Friday, September 16, 2016

Relief and freedom. . .

One of the consequences of contemporary worship, with its focus more on the people than on the Lord and on entertainment rather than the unfolding mystery of God's merciful presence, is the pressure to perform.  Praise bands rehearse because they know all eyes will be on them and all ears listening for their performance.  Pastors feel the pressure to rise to the occasion and preach relevant, pithy, inspirational, uplifting, and entertaining sermons.  Churches feel the pressure to package a spiritual experience that is to the liking of the consumer so that the consumer will return and patronize the church again, tell all his or her friends about the experience, and post positive feedback.  Okay, so I am exaggerating a bit but not all that much.

The gift of the liturgy to those who serve in it (presiding, preaching, assisting, leading song and chant, and from the organ bench) is that the liturgy works hard to mask what the individuals bring to the whole thing and to incorporate it all into a seamless fabric into which Christ and the mystery of His presence in the means of grace are interwoven.  There is less pressure to perform because it is the liturgy that is front and center and the core of the liturgy is Christ who invites us to worship, cleanses us from our sin so that we may worship, shapes our worship by providing the twin poles of Word and Sacrament, works in the liturgy by the power of the Spirit (again through Word and Sacrament), and then is the very gift that the faithful receive in the ear and upon the lips.

Surely we have incorporated some of this into the liturgical movement -- thinking that the goal of it all is to improve upon the liturgy and make it better either by returning it to a pristine moment (early church) or making it a vehicle of social change (so it is a voice of social justice, among other things).  But in the end the liturgical movement was not about recovery of what was lost as if that was what is most important but recovery of the liturgy as the form and a liturgical piety as the receiver of the gifts at the heart and center of the form.  The liturgical movement goes astray when it becomes about where to hold the hands or what liturgy (page number) to use.  Then performance enters it all as a legitimate element of worship.  No, the liturgical movement was best when it was about Christ the giver and the gift and the means through which the giver and the gift come to us.  In this Christ remains front and center always.

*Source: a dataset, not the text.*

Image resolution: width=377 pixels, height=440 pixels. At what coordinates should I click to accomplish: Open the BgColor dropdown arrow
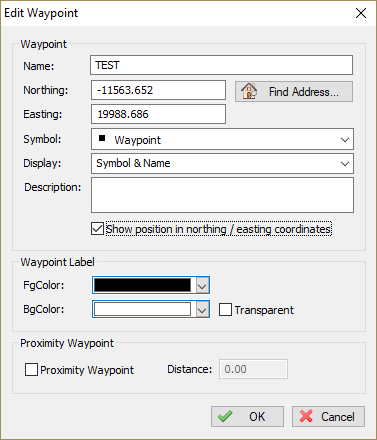coord(202,310)
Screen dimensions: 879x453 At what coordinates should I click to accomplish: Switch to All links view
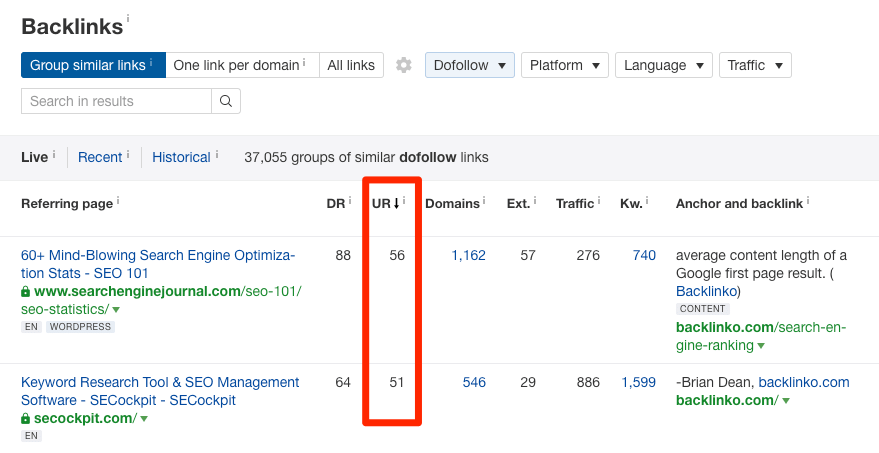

Relief from the constant pressure to perform is a gift of the liturgy to all those who play some part in leading it and to the people in the pews themselves.  Christ is the performer (who suffers no angst about improvement or ratings like we would).  He is the performer who is at work doing what He has promised and delivering His promise to His baptized people.  Those who practice contemporary worship presume that the liturgical folks are those constrained by rule or rubric but in reality they are those who are free and the inventors who create the worship and message of the moment are the ones most constrained and in bondage -- captive ultimately to the approval of the people who vote by their attendance, their money, and their satisfaction (ratings).  If the pastor is faithful preaching the Word, clearly distinguishing the Law and the Gospel, and presiding at the Table of the Lord according to rite and rubric, then he is set free from all fear and from the captivity of results.  For the Lord will make sure that His Word does His bidding and returns Him the fruits He desires.

Yes, I do work to make sure that presiding and preaching are done faithfully.  I practice so that I do not appear to be a stranger to the liturgy or unfamiliar with the words of the sermon.  Every pastor ought to do this.  But a servant of the liturgy and of the Word is the most liberated individual in church and is relieved of the fears and pressure to perform, to perform better, and to perform more than last week or last month.  Christ is the drama in the liturgy -- not the wonderment of what the creator of new, improved, and different worship products will have in store for me today.  Get this rite right and then we will all find the freedom and joy of this ministry.  Get it wrong and we will sweat the details as if it all depended upon us (which, if we jettison the liturgy and our confidence in the efficacy of the Word, it will).